Direktur Utama PT Indonesia Kendaraan Terminal, Chiefy Adi Kusmargono mengatakan, pasca IPO, pihaknya akan roadshow secara paralel ke beberapa negara di Asia sampai Inggris untuk memperkenalkan IKT kepada investor luar.
“Kita ke depan akan melaksanakan roadshow paralel karena mengejar Lebaran. Roadshow dilaksanakan di Thailand, Singapura, Kuala Lumpur, Hong Kong, dan London. Ada juga beberapa calon investor dari Korea Selatan yang datang ke kita,” ujar Chiefy, seperti dikutip Liputan6.com, Senin (28/5/2018).
Menurut Chiefy, Persroan juga akan menggelar penguatan untuk menjelaskan berbagai pertanyaan dari calon investor internasional mereka. Adapun salah satu calon mitra strategis IKT, kata Chiefy, merupakan salah satu operator pengelola terminal mobil terbesar di kawasan Asean.
“Kita menawarkan salah satunya kepada operator terbesar di Asean, untuk ikut membeli saham kita. Ketika mereka bergabung, maka dua operator terbesar di Asean nanti bisa bekerjasama secara langsung. Sehingga bisa mengembangkan terminal kendaraan di wilayah Asean, Amerika Latin, Afrika, dan pelabuhan-pelabuhan di wilayah tujuan ekspor kita dan ekspor operator tersebut,” tuturnya.
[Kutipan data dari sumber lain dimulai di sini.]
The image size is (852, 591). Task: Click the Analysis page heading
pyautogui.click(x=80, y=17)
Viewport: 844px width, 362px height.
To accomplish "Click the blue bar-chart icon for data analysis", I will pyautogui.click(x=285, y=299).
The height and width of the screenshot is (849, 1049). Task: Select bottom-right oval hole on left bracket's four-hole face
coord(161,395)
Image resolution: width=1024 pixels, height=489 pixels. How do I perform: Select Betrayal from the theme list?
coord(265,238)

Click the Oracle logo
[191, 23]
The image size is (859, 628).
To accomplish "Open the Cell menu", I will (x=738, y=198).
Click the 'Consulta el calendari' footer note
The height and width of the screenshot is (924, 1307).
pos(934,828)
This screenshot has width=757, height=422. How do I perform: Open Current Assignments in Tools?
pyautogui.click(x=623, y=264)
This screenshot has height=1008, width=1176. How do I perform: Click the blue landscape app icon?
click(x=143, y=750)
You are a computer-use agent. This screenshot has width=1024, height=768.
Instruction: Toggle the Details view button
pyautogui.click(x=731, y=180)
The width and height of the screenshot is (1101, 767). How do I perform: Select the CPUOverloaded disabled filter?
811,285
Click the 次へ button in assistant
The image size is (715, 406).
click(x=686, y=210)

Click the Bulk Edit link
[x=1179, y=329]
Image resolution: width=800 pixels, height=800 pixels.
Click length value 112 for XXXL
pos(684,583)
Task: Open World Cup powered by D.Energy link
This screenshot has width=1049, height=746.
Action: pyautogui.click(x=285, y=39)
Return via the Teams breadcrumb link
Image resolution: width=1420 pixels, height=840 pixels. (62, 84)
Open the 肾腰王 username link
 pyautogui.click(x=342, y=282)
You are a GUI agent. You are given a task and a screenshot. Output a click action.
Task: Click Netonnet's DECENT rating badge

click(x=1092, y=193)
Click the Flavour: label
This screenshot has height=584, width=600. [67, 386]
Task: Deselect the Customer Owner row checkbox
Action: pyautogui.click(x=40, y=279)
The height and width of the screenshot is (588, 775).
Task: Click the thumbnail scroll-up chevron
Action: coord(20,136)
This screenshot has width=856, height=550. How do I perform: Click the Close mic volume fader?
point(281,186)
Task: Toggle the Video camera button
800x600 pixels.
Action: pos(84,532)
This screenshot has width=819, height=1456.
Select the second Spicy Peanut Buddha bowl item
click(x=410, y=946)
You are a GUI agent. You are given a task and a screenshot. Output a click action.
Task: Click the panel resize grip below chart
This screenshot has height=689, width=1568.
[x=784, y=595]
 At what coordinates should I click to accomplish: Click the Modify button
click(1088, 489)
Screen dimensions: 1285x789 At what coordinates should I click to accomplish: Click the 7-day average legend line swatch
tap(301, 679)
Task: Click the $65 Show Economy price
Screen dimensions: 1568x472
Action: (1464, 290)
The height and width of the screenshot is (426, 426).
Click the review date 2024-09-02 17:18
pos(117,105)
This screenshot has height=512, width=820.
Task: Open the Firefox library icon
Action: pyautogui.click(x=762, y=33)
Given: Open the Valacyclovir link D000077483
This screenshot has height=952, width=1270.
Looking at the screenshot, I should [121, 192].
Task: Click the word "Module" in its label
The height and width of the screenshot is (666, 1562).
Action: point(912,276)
Lewat kerja sama tersebut, lanjut Chiefy, akan diawali dengan joint operation sebelum kemudian berkembang menjadi joint venture. “Kepemilikan sahamnya joint operation dulu, baru jadi joint venture. Itu nanti tergantung dari feasibility setelah dilakukan joint venture,” ungkapnya.(DD)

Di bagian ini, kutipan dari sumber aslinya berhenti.